Mere lack of success does not discredit a method, for there are many things that determine and perpetuate our sanctified ways of doing things besides their success in reaching their proposed ends. Had this not always been so, our life to-day would be far less stupidly conducted than it is. But let us agree to assume for the moment that the approved schemes of reform enumerated above have, to say the least, shown themselves inadequate to meet the crisis in which civilized society now finds itself. Have we any other hope?
Yes, there is Intelligence. That is as yet an untested hope in its application to the regulation of human relations. It is not discredited because it has not been tried on any large scale outside the realm of natural science. There, everyone will confess, it has produced marvelous results. Employed in regard to stars, rocks, plants, and animals, and in the investigation of mechanical and chemical processes, it has completely revolutionized men's notions of the world in which they live, and of its inhabitants, with the notable exception of man himself. These discoveries have been used to change our habits and to supply us with everyday necessities which a hundred years ago were not dreamed of as luxuries accessible even to kings and millionaires.
But most of us know too little of the past to realize the penalty that had to be paid for this application of intelligence. In order that these discoveries should be made and ingeniously applied to the conveniences of life, it was necessary to discard practically all the consecrated notions of the world and its workings which had been held by the best and wisest and purest of mankind down to three hundred years ago—indeed, until much more recently. Intelligence, in a creature of routine like man and in a universe so ill understood as ours, must often break valiantly with the past in order to get ahead. It would be pleasant to assume that all we had to do was to build on well-designed foundations, firmly laid by the wisdom of the ages. But those who have studied the history of natural science would agree that Bacon, Galileo, and Descartes found no such foundation, but had to begin their construction from the ground up.
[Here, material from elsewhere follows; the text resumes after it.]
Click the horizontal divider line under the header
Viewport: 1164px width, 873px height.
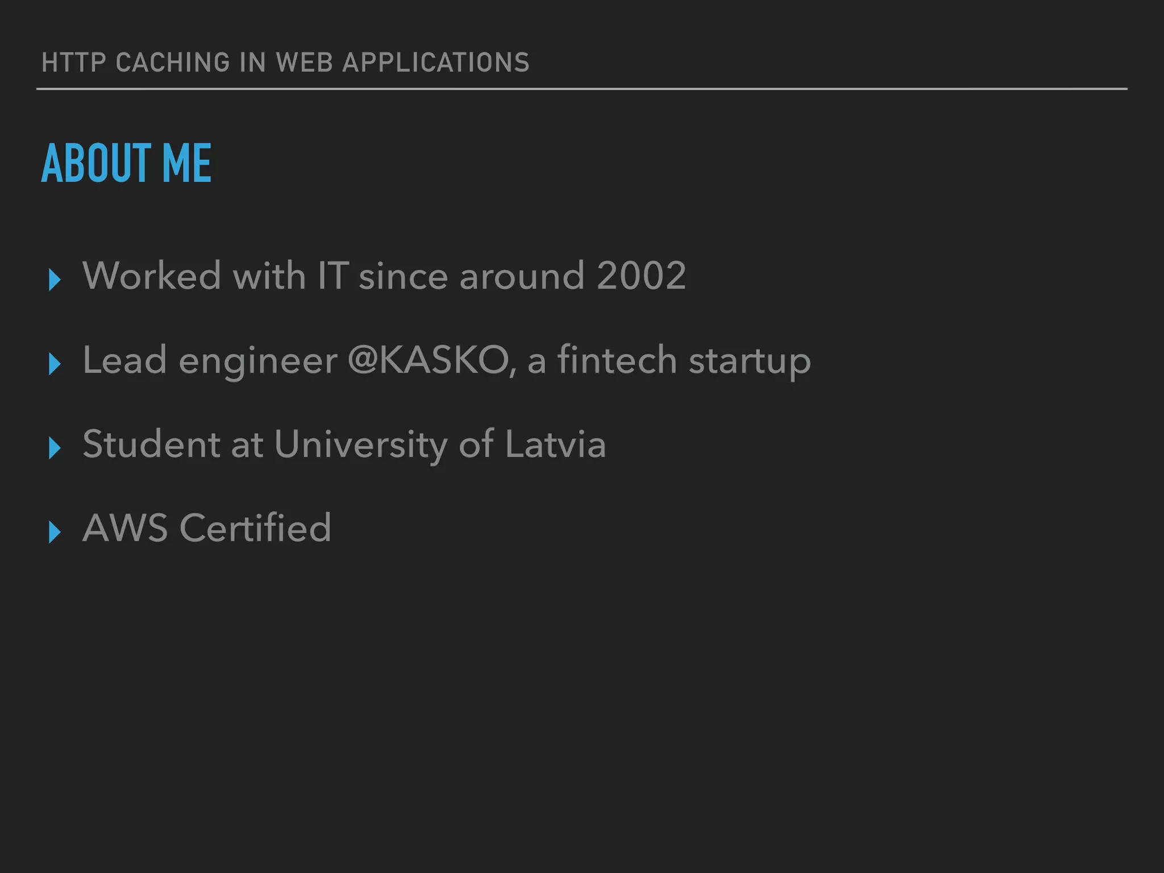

The several hopes of reform mentioned above all assume that the now generally accepted notions of righteous human conduct are not to be questioned. Our churches and universities defend this assumption. Our editors and lawyers and the more vocal of our business men adhere to it. Even those who pretend to study society and its origin seem often to believe that our present ideals and standards of property, the state, industrial organization, the relations of the sexes, and education are practically final and must necessarily be the basis of any possible betterment in detail. But if this be so Intelligence has already done its perfect work, and we can only lament that the outcome in the way of peace, decency, and fairness, judged even by existing standards, has been so disappointing.
There are, of course, a few here and there who suspect and even repudiate current ideals and standards. But at present their resentment against existing evils takes the form of more or less dogmatic plans of reconstruction, like those of the socialists and communists, or exhausts itself in the vague protest and faultfinding of the average "Intellectual". Neither the socialist nor the common run of Intellectual appears to me to be on the right track. The former is more precise in his doctrines and confident in his prophecies than a scientific examination of mankind and its ways would at all justify; the other, more indefinite than he need be.